There’s a new viral video in town, perhaps you’ve seen it?
In this video, a frustrated and angry father uses tough love to address his daughter’s immature rant against her parents on Facebook. Throughout the reading of her note you can hear his voice quaver and shake, a likely mixture of extreme anger, throbbing hurt and deep disappointment.
His daughter had done this before and had suffered consequences for it, but apparently they didn’t stick. So for all 452 of her friends to see, she essentially called her parents jailors, slave drivers and harsh, unloving lords over what she deemed was an unfair lack of freedom.
At the end of the video, the father stands up and points to his daughter’s laptop sitting in the grass, which, as he had earlier explained, he had just the day before spent $130 cleaning up and loading with new software. He then pulls out a pistol and proceeds to put 9 bullets through her laptop, a definitive sign that when he said the consequences the second time around would be worse, he actually meant it.
Parenting at its best? Or at its worst?
For those who immediately jump to conclusions that this man is obviously disturbed and he has forever and irreparably damaged his relationship with his daughter, just hold onto your judgement for a second and read this from Tommy Jordan, the father in question (this was taken from his Facebook page and is his response to questions from a reporter named Anita Li of the Toronto Star):
Q: Why did you decide to reprimand your daughter over a public medium like YouTube?
A: Well, I actually just had to load the video file itself on YouTube because it’s a better upload process than Facebook, but the intended audience was her Facebook friends and the parents of those friends who saw her post and would naturally assume we let our children get away with something like that. So, to answer “Why did you reprimand her over a public medium like Facebook” my answer is this: Because that’s how I was raised. If I did something embarrassing to my parents in public (such as a grocery store) I got my tail tore up right there in front of God and everyone, right there in the store. I put the reprisal in exactly the same medium she did, in the exact same manner. Her post went out to about 452 people. Mine went out to about 550 people… originally. I had no idea it would become what it did.
Q: How did your daughter respond to the video and to what happened to her laptop?
A: She responded to the video with “I can’t believe you shot my computer!” That was the first thing she said when she found out about it. Then we sat and we talked for quite a long while on the back patio about the things she did, the things I did in response, etc.

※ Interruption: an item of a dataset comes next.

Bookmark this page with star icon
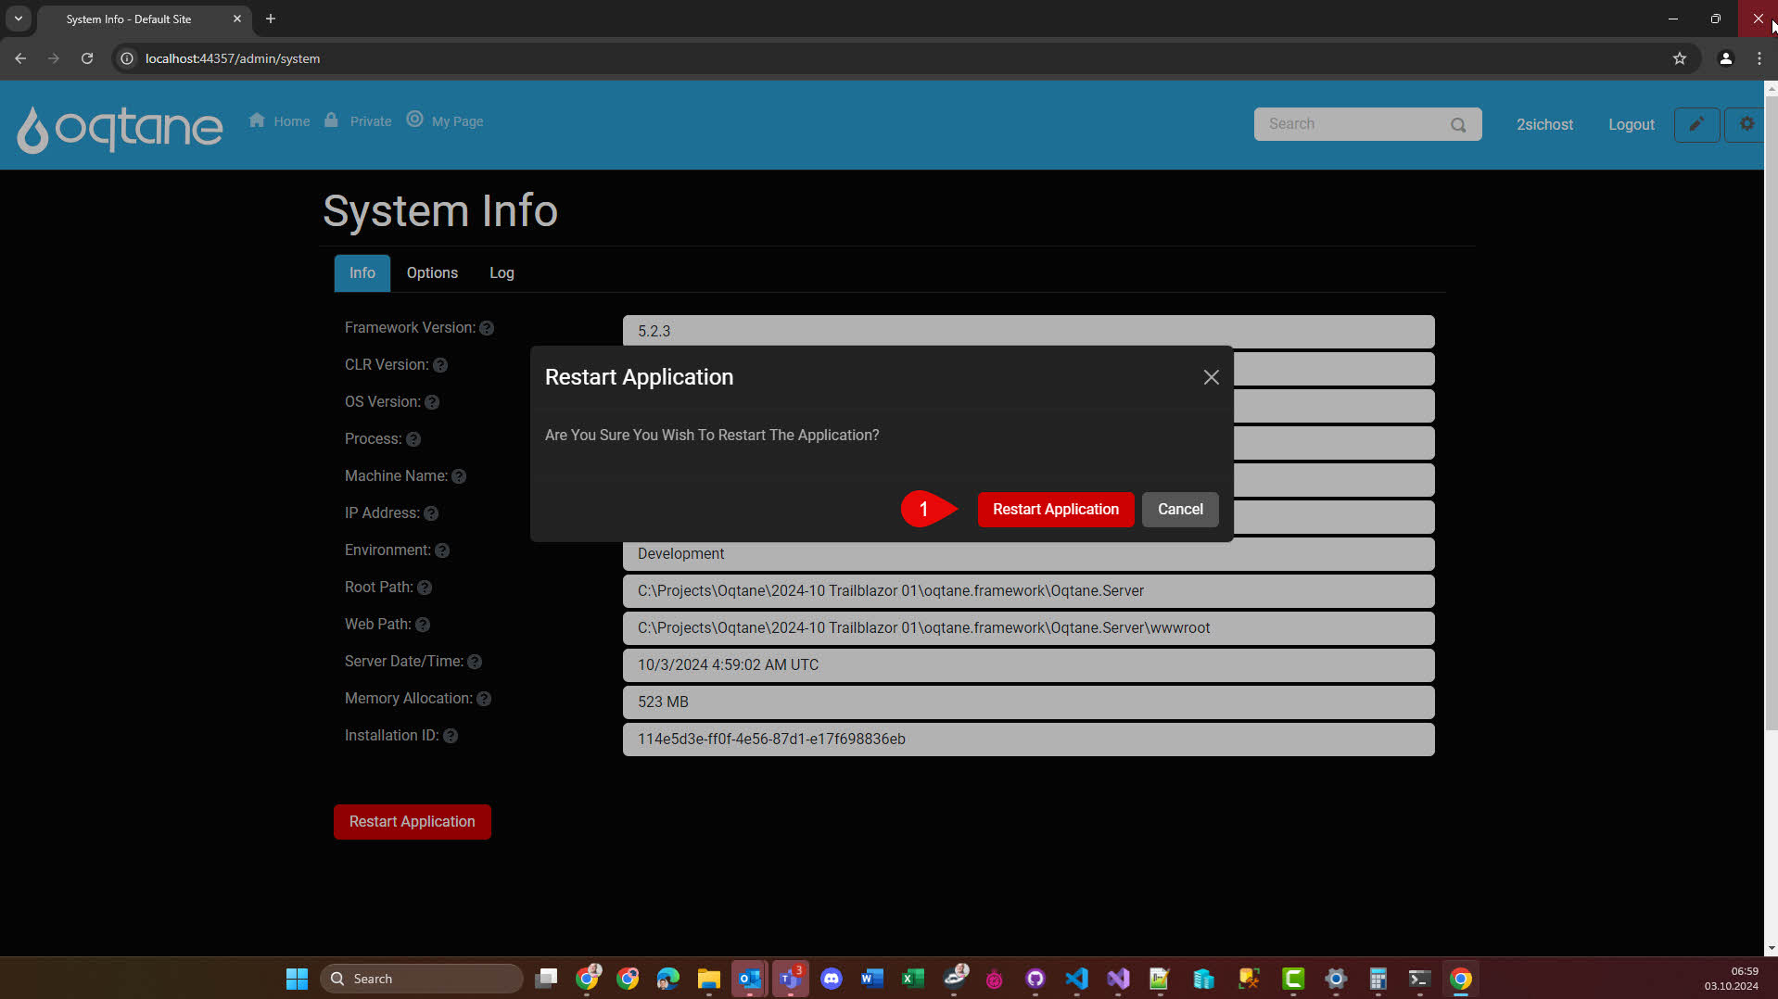This screenshot has width=1778, height=999. tap(1679, 58)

Later after she’d had time to process it and I’d had time to process her thoughts on the matters we discussed, we were back to a semi-truce… you know that uncomfortable moment when you’re in the kitchen with your child after an argument and you’re both waiting to see which one’s going to cave in and resume normal conversation first? Yeah, that moment. I told her about the video response and about it going viral and about the consequences it could have on our family for the next couple of days and asked if she wanted to see some of the comments people had made. After the first few hundred comments, she was astounded with the responses.
We agreed we learned two collective lessons from this so far:
First: As her father, I’ll definitely do what I say I will, both positive and negative and she can depend on that. She no longer has any doubt about that.

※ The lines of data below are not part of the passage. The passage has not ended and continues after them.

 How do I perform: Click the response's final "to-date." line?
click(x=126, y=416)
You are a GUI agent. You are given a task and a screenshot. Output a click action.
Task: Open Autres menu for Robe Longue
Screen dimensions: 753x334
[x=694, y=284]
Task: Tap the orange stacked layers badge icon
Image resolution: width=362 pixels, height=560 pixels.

Second: We have always told her what you put online can affect you forever. Years later a single Facebook/MySpace/Twitter comment can affect her eligibility for a good job and can even get her fired from a job she already has. She’s seen first-hand through this video the worst possible scenario that can happen. One post, made by her Dad, will probably follow him the rest of his life; just like those mean things she said on Facebook will stick with the people her words hurt for a long time to come. Once you put it out there, you can’t take it back, so think carefully before you use the internet to broadcast your thoughts and feelings.

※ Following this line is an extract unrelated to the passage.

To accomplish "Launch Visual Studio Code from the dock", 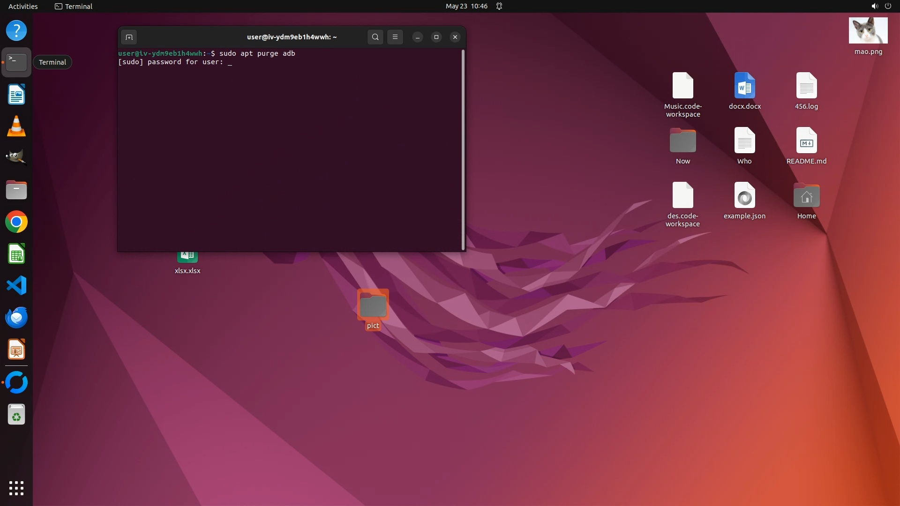I will pos(16,285).
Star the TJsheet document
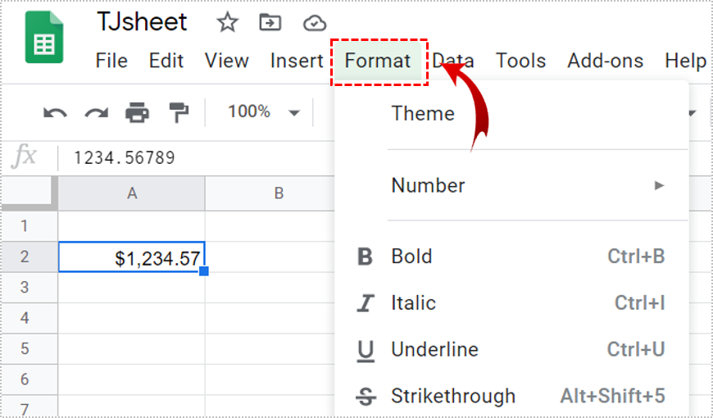713x418 pixels. pos(227,23)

This is only a small piece of his response. The rest is up for you to read if you want and for now I’m going to finish the post with a question.
Update: Tommy Jordan has posted a new note to his Facebook page and I have to say, I like a whole lot of what he says. While this man’s reaction to his daughter’s public temper tantrum is not something I agree with, I have deep respect with the way he is handling the fall out. It says more about him as a father than the short video he posted did. I hope we all won’t be so quick to judge without knowing the full story.
What are your thoughts on this situation?